____ Record set
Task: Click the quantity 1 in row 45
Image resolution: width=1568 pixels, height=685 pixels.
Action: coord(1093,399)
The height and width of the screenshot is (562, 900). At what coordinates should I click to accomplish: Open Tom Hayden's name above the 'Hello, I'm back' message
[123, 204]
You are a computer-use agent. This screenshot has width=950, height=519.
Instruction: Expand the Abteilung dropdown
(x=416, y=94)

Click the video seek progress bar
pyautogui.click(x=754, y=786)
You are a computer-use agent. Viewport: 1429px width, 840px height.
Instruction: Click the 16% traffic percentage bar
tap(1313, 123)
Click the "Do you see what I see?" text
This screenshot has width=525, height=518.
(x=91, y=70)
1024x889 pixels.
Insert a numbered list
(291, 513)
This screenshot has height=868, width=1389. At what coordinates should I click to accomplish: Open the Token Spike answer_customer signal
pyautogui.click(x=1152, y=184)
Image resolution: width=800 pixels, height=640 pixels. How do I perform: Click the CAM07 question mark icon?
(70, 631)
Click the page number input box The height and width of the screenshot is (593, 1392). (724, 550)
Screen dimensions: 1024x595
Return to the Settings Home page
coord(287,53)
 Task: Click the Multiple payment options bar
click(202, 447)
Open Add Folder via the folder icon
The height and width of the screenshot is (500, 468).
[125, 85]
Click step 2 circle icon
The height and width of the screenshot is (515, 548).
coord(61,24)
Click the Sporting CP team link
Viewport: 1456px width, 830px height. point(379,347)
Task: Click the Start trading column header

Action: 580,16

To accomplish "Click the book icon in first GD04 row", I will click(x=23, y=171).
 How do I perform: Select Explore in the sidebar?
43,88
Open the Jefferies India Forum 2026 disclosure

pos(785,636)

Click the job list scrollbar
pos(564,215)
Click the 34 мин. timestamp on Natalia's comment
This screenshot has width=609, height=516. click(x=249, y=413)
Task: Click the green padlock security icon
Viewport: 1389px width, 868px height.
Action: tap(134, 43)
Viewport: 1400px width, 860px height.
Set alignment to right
________
_Exercise instructions:_ Reproduce all of the data above word for word.

_Response to this exercise:_
Task: Click the quantity 1 in row 45
Image resolution: width=1568 pixels, height=685 pixels.
Action: coord(1093,399)
The height and width of the screenshot is (562, 900). At what coordinates should I click to accomplish: Open Tom Hayden's name above the 'Hello, I'm back' message
[123, 204]
You are a computer-use agent. This screenshot has width=950, height=519.
Instruction: Expand the Abteilung dropdown
(x=416, y=94)

Click the video seek progress bar
pyautogui.click(x=754, y=786)
You are a computer-use agent. Viewport: 1429px width, 840px height.
Instruction: Click the 16% traffic percentage bar
tap(1313, 123)
Click the "Do you see what I see?" text
This screenshot has width=525, height=518.
(x=91, y=70)
1024x889 pixels.
Insert a numbered list
(291, 513)
This screenshot has height=868, width=1389. At what coordinates should I click to accomplish: Open the Token Spike answer_customer signal
pyautogui.click(x=1152, y=184)
Image resolution: width=800 pixels, height=640 pixels. How do I perform: Click the CAM07 question mark icon?
(70, 631)
Click the page number input box The height and width of the screenshot is (593, 1392). (724, 550)
Screen dimensions: 1024x595
Return to the Settings Home page
coord(287,53)
 Task: Click the Multiple payment options bar
click(202, 447)
Open Add Folder via the folder icon
The height and width of the screenshot is (500, 468).
[125, 85]
Click step 2 circle icon
The height and width of the screenshot is (515, 548).
coord(61,24)
Click the Sporting CP team link
Viewport: 1456px width, 830px height. point(379,347)
Task: Click the Start trading column header

Action: 580,16

To accomplish "Click the book icon in first GD04 row", I will click(x=23, y=171).
 How do I perform: Select Explore in the sidebar?
43,88
Open the Jefferies India Forum 2026 disclosure

pos(785,636)

Click the job list scrollbar
pos(564,215)
Click the 34 мин. timestamp on Natalia's comment
This screenshot has width=609, height=516. click(x=249, y=413)
Task: Click the green padlock security icon
Viewport: 1389px width, 868px height.
Action: tap(134, 43)
Viewport: 1400px width, 860px height.
Set alignment to right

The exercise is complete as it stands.